Little girl hugging herselfAs a woman raising a daughter, you want her to grow into a confident, capable, and healthy woman. After all, in your mind, she is the most beautiful and exceptional girl in the world, and she should realize that too. Understand, however, that your beliefs, attitudes, and comments about your own body are some of the most impactful factors that will dictate how your daughter feels about her own. According to a report by Common Sense Media, five to eight-year-olds who think their mothers are unhappy with their bodies are more likely to feel dissatisfied with their bodies in return. With swimsuit season quickly approaching, now more than ever, learn to break the habit of negative self-image talk and be the confident woman you hope your daughter will be one day too. Keep reading for five tips for learning to be body positive.

  1. Accept that What You See in the Media is Not a Standard to Which You Should Aspire. Your Pinterest, Instagram, and Facebook feeds are likely full of images of celebrities, social media personalities, and even acquaintances who appear to be thinner, fitter, and happier than you. Remind yourself that what you see is only a curated compilation of moments in time and that you don’t have to be waiflike to be happy—because most women aren’t rail thin, and those who are, may not be healthy, or nearly as happy as they appear in your social stream.

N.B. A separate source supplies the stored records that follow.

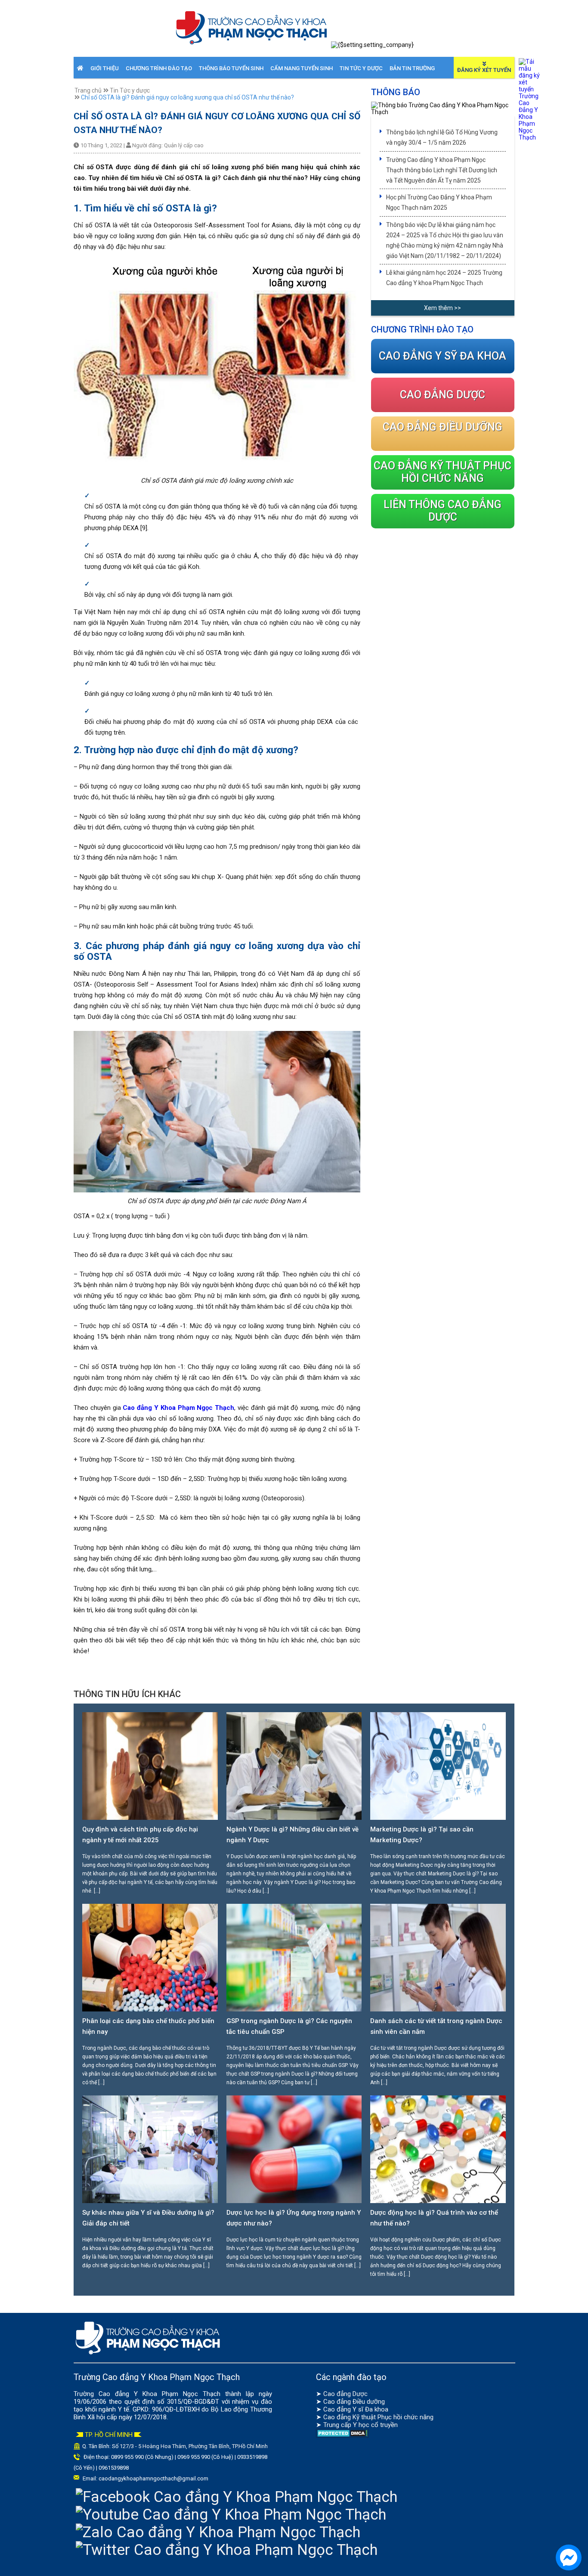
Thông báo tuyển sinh (231, 68)
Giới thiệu (104, 68)
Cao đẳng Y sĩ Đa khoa (355, 2409)
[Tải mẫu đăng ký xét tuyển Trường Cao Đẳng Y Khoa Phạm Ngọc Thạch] (529, 137)
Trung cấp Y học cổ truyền (360, 2425)
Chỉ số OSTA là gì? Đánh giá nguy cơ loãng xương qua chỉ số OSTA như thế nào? (187, 97)
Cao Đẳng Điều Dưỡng (442, 427)
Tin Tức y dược (361, 68)
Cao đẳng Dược (345, 2394)
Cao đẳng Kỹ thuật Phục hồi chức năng (378, 2417)
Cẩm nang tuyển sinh (301, 68)
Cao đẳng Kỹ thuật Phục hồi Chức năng (442, 471)
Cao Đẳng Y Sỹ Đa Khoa (442, 356)
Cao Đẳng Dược (442, 394)
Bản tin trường (412, 68)
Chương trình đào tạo (159, 68)
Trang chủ (88, 90)
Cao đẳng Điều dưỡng (354, 2401)
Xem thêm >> (442, 307)
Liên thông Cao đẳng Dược (442, 510)
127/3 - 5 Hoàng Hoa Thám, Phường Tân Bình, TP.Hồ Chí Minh (194, 2446)
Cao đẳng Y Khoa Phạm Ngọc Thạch (178, 1408)
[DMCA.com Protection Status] (342, 2435)
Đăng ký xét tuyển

  2. Talk to Your Body Like It’s Your Friend. If your friend were having a bad day, and feeling bad about herself, you wouldn’t agree or toss further insults at her. You’d pick her back up on her feet and remind her of all of her unique qualities. Do the same for your body. After all, you’re going to be together for a long time.
  3. Spread Your Positivity Around. If you find yourself criticizing yourself, that negativity could manifest into how you perceive others as well. Don’t let yourself become so obsessed with weight, body types, or small insignificant physical details that you find yourself thinking (or saying!) negative comments about other people’s bodies. By remaining positive about others, you will find ways to be positive about yourself. And by being positive about yourself, you will effortlessly be positive about others. It’s a happy cycle.
  4. Forgive Yourself. If you are trying to eat healthily, go to yoga class, and drink plenty of water, but find it’s not always easy to be consistent while you are running around after your toddler and doing double duty as a mom and a dedicated employee, give yourself a break. Cheat on your diet one day? Forgive yourself and recommit tomorrow. Haven’t seen the scale budge in weeks? Don’t let that be a reason to stop trying to make healthy choices. Forgiveness is an essential predecessor to acceptance, which is a critical step toward happiness.
  5. Surround Yourself with Positive People. The people in your life can have a detrimental impact on your happiness if they are highly critical, self-deprecating, and unsupportive. You don’t need that level of negativity in your life. By surrounding yourself with people who share your values and appreciation for maintaining a positive body image, you will find that even on a bad day, you have the motivation to remain positive.

Remember, your body image doesn’t only impact you; it affects your daughter too. Be the confident, accepting woman you want your daughter to be, and you’ll both live happy, healthy lives.